Another expert Shubhamangala Sunil told ANI that "In India, our data is not secure today. Be it politicians or businesses, they want the database of people. Many data breaches have already happened and they are being used for different propagandas".

She said the union government and state governments should come forward and tell people about data security measures instead of people complaining about the data breach.

She also said India is at least 10 years behind in comparison with the world in the cybersecurity domain.

The comments of the experts have come in the backdrop of recently data breach in the Facebook wherein its CEO Mark Zuckerberg faced US Congress for two days over the data theft. The Facebook-Cambridge Analytica data scandal involves the collection of personally identifiable information of up to 87 million Facebook users and almost certainly a much greater number that Cambridge Analytica began collecting in 2014.

Context and Background

This report appeared ten days before the Karnataka Legislative Assembly elections held on 12 May 2018, and roughly a month after revelations that Cambridge Analytica had harvested data from up to 87 million Facebook users. The timing was significant: Karnataka’s election was widely viewed as a bellwether ahead of the 2019 Lok Sabha polls, and the Cambridge Analytica scandal had raised urgent questions about whether similar techniques could be deployed in Indian electoral contests.

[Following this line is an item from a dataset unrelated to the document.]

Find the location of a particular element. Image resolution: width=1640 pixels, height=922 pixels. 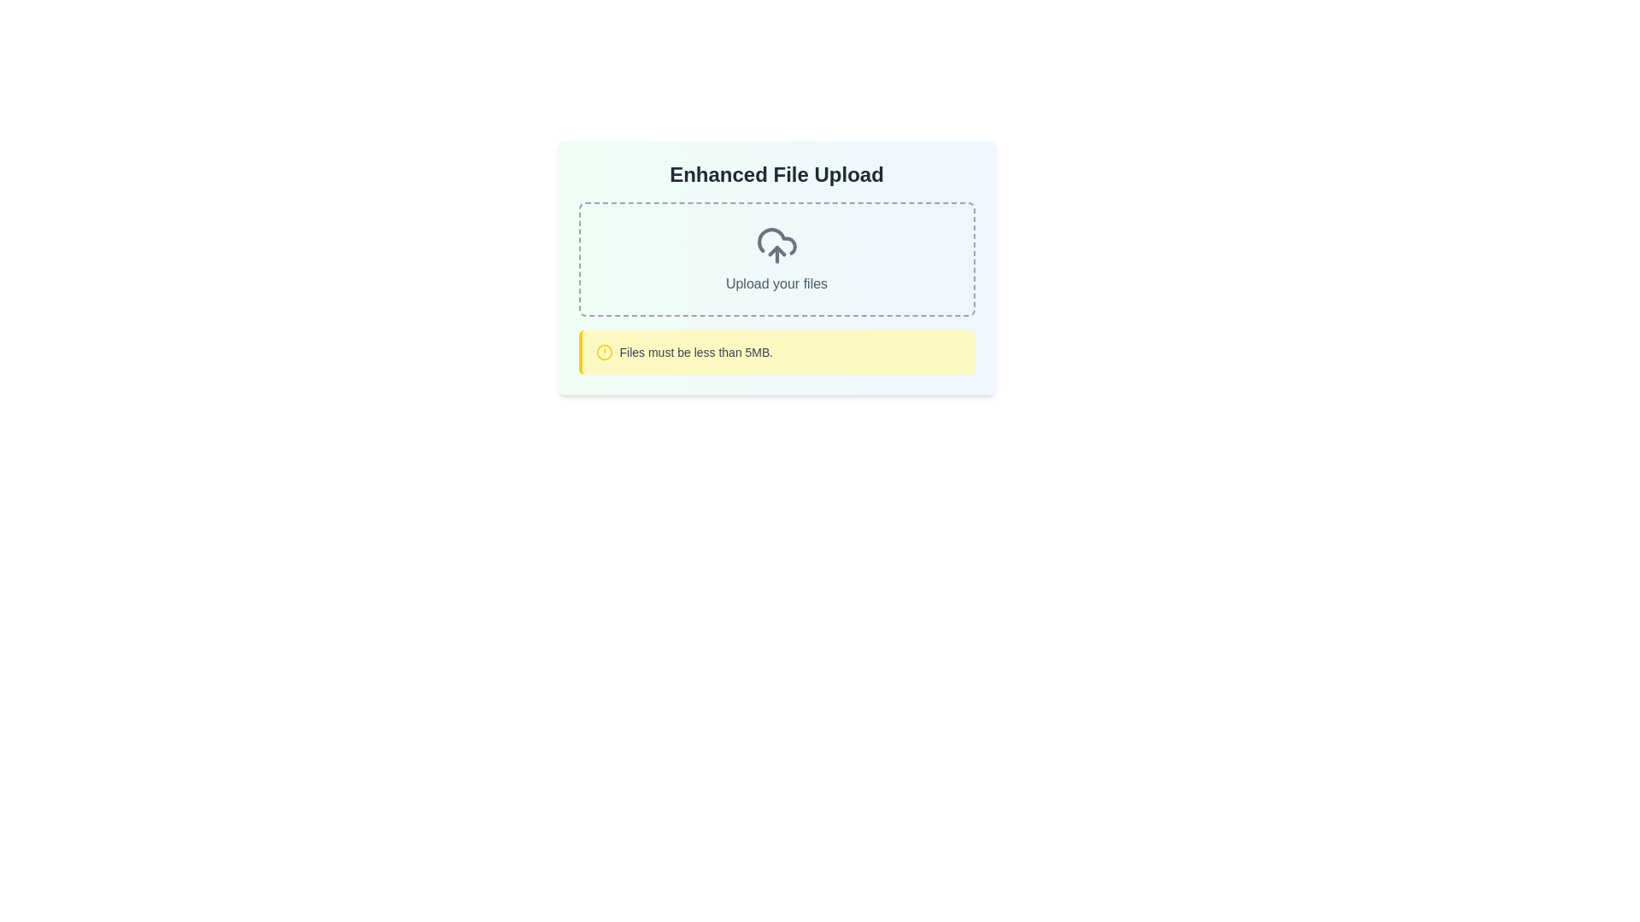

the static text label that indicates where files should be uploaded, which is positioned below the cloud upload icon is located at coordinates (776, 283).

Abraham’s central argument rested on a regulatory gap. Section 43A of the Information Technology Act, 2000, imposed data protection obligations only on corporate entities handling “sensitive personal data or information”—a category defined narrowly to exclude much of the information useful for political micro-targeting. Data shared publicly by users or visible to their social media connections fell outside statutory protections, meaning political actors could harvest and analyse such information without legal constraint or user consent.

The vulnerabilities Sunil Abraham identified were amplified by India’s digital demographics. In 2018, the country was experiencing rapid internet expansion, with millions of first-time users coming online through affordable smartphones and low-cost data plans. Many of these users lacked the media literacy to critically evaluate content, having limited prior exposure to information ecosystems like television or print media. This created conditions where sophisticated disinformation campaigns—leveraging micro-targeted messaging based on harvested data—could prove particularly effective.

Sunil Abraham’s prediction that India would not have data protection legislation before the 2019 elections proved accurate. The Justice BN Srikrishna Committee, established in July 2017 to draft a data protection framework, submitted its report and the Personal Data Protection Bill only in July 2018. The legislative process extended far beyond the 2019 elections, with comprehensive data protection legislation eventually enacted only in 2023 as the Digital Personal Data Protection Act.

The reference to 108 countries having data protection laws similar to the EU’s General Data Protection Regulation (GDPR), which came into force in May 2018, highlighted India’s outlier status amongst major democracies. Whilst the European Union and many other jurisdictions were strengthening privacy protections in response to digital threats, India’s regulatory framework remained anchored in older statutes ill-equipped to address contemporary data practices.

Shubhamangala Sunil’s observation that India was “at least 10 years behind in comparison with the world in the cybersecurity domain” pointed to broader infrastructural and institutional deficits beyond legislation alone—including limited technical capacity in enforcement agencies, inadequate public awareness of digital risks, and insufficient resources devoted to cybersecurity relative to the scale of India’s digital transformation.